This weekend, I realized that I’ve established two useful food guidelines over the past few years: I don’t eat in the car, and I don’t eat in front of the TV.

Both situations came about entirely by accident.

I purchased a car with a manual transmission six years ago, meaning that the “extra” hand required to eat while driving is only accessible when cruising speed has been reached on the interstate. City driving does not free up this hand. As a bonus, the car’s tiny cupholders are a marvel of engineering; the two up front are too small for anything but a 12-ounce soda can, and the larger one between the buckets seats requires the flexibility of a Cirque performer to reach.

The living room embargo is a bit more complicated. As we watched the floodwaters of Hurricane Katrina approach our home in Mobile in 2005, we grabbed our table from the dining room and flipped it onto the bed in hopes of keeping it dry. We ended up with only the back third of the house flooded, but the teardown, rewiring, rebuilding, re-everything meant that the table was taken apart and stored in the bedroom closet for the better part of two years.

What I discovered during this time was that no matter your intentions, eating dinner in the living room off of the coffee table pretty much ensures that you WILL turn the TV on. It’s just what happens. And once the TV is on, conversation is off.

The first thing I set up upon arrival in Huntsville, therefore, was the table. There have been no dinners in front of Smallville, no breakfasts in front of The Soup. Just talking, newspaper-reading, and, occasionally, a subtle Pandora soundtrack.

Not eating dinner in the living room leads to not eating much of anything in the living room except for the rare bowl of movie popcorn.

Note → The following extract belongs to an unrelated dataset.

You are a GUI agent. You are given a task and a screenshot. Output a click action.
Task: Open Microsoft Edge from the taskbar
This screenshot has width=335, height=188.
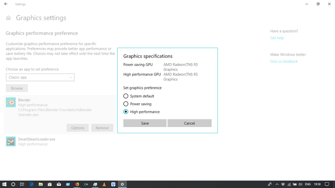click(x=31, y=184)
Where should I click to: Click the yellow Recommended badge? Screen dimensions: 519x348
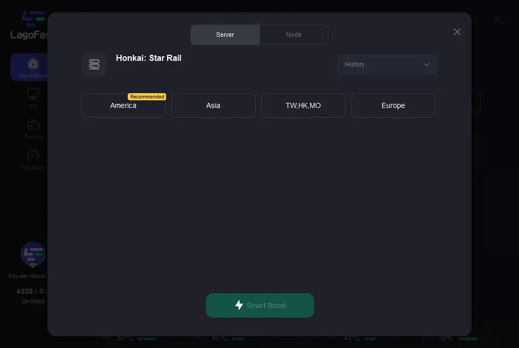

Nobody heads to the kitchen and grabs a bag of chips to mindlessly munch on; nobody sits down with a sleeve of cookies to polish off.

Focused eating is more likely to be healthy eating, and dining without distraction makes for much better family time. And you don’t have to buy a manual transmission or wait for a flood: Declare the driver’s seat off limits for noshing, and insist that nothing crosses the dining room border but popcorn. In both cases, your seat cushions and your waistline will thank you.